Marriage started out not as a civil liberty, but as an institution for the union of one man and one woman "forsaking all others." Marriage has only become a civil liberty as the Court has said it is. Marriage has been made a civil liberty in order to create a ground on which the institution could be fundamentally changed in law. This is not about the gay community and their civil liberties, it's about an institution.

Statistics are not an argument, they are indicative of an institution already weakened and at risk.

Whisky Prajer said...

Greetings, Anonymous - and welcome.

Thank you for your comments, and forgive me in advance for the ones I am about to make, because I suspect my grasp of the concepts you raise is rather tenuous. I also have a stew of cold rememdies messing with my own constitution, but here we go - some responsive thoughts:

"An institution already weakened and at risk." Speaking from an (admittedly warped) Anabaptist perspective, I wonder if celebrating our secular government's original institutionalization of marriage hasn't contributed to this threat you partially articulate. I also wonder just what this threat might be? The final annihilation of marriage? Debasement of religious standards? Further disintegration of the public compact? I suspect the last two, since humanity (straight, gay, secular, religious) seems absurdly determined to express marital commitment, even as it continually demonstrates a lack of will to carry through on the vows. If debasement is the concern, then I think it folly for a religious body to appeal to any form of government for protection and promotion of its values. Recognition is promotion enough - the claim evangelicals make regarding gay marriage.

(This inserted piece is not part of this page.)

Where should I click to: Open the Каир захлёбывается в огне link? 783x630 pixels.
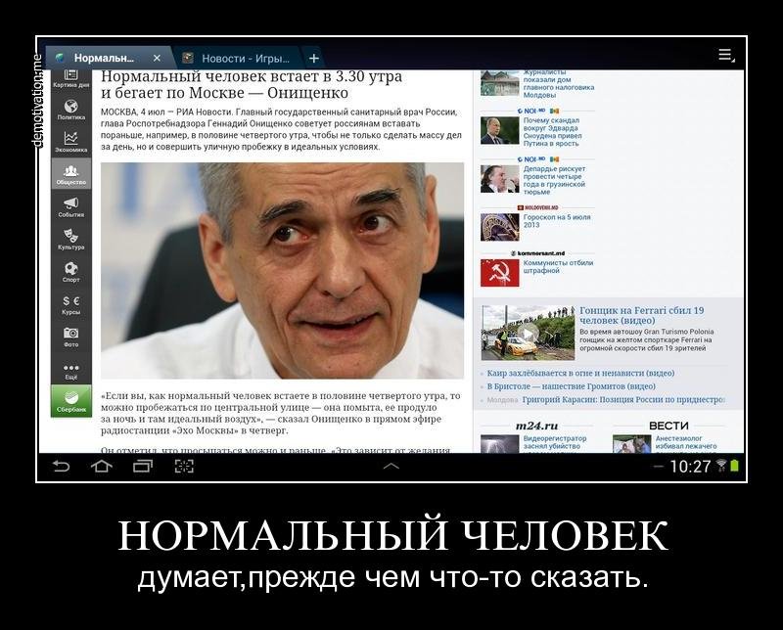pos(579,373)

But again, the Anabaptist in me can't help piping up: perhaps government recognition is the last sort of "help" any religion could want?

My Catholic friends refer to marriage as a sacrament, which is a concept I can commit to, heart and soul. Government decisions hold no sway over sacraments.

Also I have to comment that as I have witnessed it, the North American Evangelical Church has proven itself catastrophically incapable of dealing with homosexuality. Evangelical "remedies" to the issue have amounted to an existence of torment and despair. My experience is limited to formative years in three different evangelical congregations, and the stories of friends and family. I've heard counter-anecdotes to my own, but like the Apostle Thomas, until my hands are in the wounds I cannot believe.

This prompts me to wonder if promoting values such as self-control and life-long fidelity aren't the greater Gospel values to be pursued? Anonymous, if this speculation qualifies me as a heretic, and your enemy, then it would indeed be a privilege were you to include me in your prayers and blessings.

DPR/"WP"

Anonymous said...

Thanks. It was starting to get a little lonely over here in my God-believing, Christ-following, gay-marriage-supporting little world.